Professor Erik Meijering is the Technology Lead for the new Image Analytics Research Pillar. We asked Erik to tell us a little bit about himself and his research.
Please tell us a little bit about yourself
My academic roots are in electrical engineering (MSc, Delft University of Technology, the Netherlands) and computational medical image analysis (PhD, Utrecht University, the Netherlands). But my fascination for computers and their potential to improve many facets of life started much earlier. As a young teenager I taught myself various programming languages and how to develop software. During my studies I figured if there’s anything computers can and should be used for, it is to improve human health and wellbeing. On my journey to help improve medical imaging-based diagnostics, I have worked at technical institutes (EPFL in Switzerland as a postdoc) as well as at university medical centres (Erasmus MC in the Netherlands as an Assistant Professor and later Associate Professor). In 2019 I joined UNSW, where I am now a Professor of Biomedical Image Computing in the School of Computer Science and Engineering. So altogether I guess this means I am an electrical-biomedical-computer engineer-scientist.
What is Image Analytics?
In a broad sense it refers to the systematic computational analysis of image data and the statistical analysis of information extracted from the images. In the context of IHealthE the focus is of course on medical images and associated meta-data and their analysis for the purposes of diagnosis, screening, and monitoring. Some of the main visual tasks to be solved include detecting and segmenting regions or anomalies of interest in the images and measuring them quantitatively for downstream analysis. While this can (and in many cases still is) done by hand, computer vision methods and tools enable medical experts to automate, speed up, and improve their workflow, increasing the accuracy and throughput of diagnostics. More and more, these methods are based on artificial intelligence (AI) approaches using deep learning of artificial neural networks.
What are your ambitions for the Image Analytics Pillar at Tyree IHealthE?
The main ambition is to catalyse innovation in developing computational solutions to unmet needs in medical imaging to improve health care. An important part of that will be to get medical experts, computer scientists, and biomedical engineers to talk more and identify the real issues and ensure the technology addresses actual rather than hypothetical needs. Many methods for medical image analytics are being developed and published every month in the scientific literature, but to make them work well and get them into the hands of practitioners is far from trivial. It takes more than coming up with an idea and testing some experimental implementation of it on a public dataset to show it could work. Bridging the gap to clinical practice also requires getting the right data infrastructure, computing infrastructure, and professional software development in place. IHealthE is well positioned to consider all these aspects.

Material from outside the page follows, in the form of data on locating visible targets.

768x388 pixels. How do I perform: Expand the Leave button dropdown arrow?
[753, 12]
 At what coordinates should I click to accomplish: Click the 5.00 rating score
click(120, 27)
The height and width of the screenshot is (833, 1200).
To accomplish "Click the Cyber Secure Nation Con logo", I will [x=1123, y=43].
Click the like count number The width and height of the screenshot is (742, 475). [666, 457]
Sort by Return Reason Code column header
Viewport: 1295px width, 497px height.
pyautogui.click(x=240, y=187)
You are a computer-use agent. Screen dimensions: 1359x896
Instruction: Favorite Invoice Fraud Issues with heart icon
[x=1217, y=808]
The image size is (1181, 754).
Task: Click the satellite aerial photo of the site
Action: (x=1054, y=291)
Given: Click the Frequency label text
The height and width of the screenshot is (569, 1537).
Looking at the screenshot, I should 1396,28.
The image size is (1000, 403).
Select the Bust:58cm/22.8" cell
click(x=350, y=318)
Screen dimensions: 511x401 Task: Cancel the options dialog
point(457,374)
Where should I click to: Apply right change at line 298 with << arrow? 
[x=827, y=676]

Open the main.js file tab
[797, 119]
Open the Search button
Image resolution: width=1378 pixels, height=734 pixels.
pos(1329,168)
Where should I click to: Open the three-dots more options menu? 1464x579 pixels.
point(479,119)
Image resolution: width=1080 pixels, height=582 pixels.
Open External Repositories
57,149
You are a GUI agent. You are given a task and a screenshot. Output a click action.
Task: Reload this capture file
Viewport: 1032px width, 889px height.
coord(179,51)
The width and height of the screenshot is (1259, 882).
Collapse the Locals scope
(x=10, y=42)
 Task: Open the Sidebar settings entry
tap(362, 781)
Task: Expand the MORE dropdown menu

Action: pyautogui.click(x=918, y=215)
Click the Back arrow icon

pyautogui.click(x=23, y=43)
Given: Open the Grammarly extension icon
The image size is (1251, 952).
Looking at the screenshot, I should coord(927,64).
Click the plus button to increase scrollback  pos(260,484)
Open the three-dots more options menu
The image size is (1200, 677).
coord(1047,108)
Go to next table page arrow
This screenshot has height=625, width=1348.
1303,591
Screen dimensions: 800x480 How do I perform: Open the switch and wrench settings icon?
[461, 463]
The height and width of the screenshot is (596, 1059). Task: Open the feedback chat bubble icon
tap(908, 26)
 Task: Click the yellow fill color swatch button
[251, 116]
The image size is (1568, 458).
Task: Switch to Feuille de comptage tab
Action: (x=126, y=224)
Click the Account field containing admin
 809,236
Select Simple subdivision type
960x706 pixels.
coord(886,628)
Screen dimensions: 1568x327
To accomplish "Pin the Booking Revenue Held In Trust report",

What do you think will enable health engineering projects and innovations to succeed?
Probably the most important thing is to build strong collaborations with open-minded experts from all disciplines involved. In my own experience, successful multidisciplinary projects all start with a genuine interest in learning each other’s language in looking at a given problem, which more often than not sparks new ideas that no one would have come up with alone. There is an ocean of technological ingredients and possibilities we can tap into. We just need to figure out how to integrate and implement them in a way that best serves the patient. Another very important aspect is to teach potential users how to leverage available technologies. Literature is full of great ideas that nobody knows about. So, in one sentence, it is all about collaboration, communication, imagination, implementation, and education.
Do you have any resources or networks that you can share with the readers?
The field of medical image analytics has changed significantly in the past decade. This is not only due to improvements in imaging technologies, computing hardware, and AI solutions, but also because researchers are increasingly joining forces in a variety of community efforts to develop best methods and practices. Examples of initiatives I am personally involved in include organising international competitions to benchmark existing and emerging biomedical image analysis methods (https://grand-challenge.org/), developing standards for method evaluation via special interest groups of the Medical Image Computing and Computer Assisted Intervention Society MICCAI, and translating frontier AI technologies into real-world health services as promoted by the Australian Alliance for Artificial Intelligence in Healthcare AAAiH.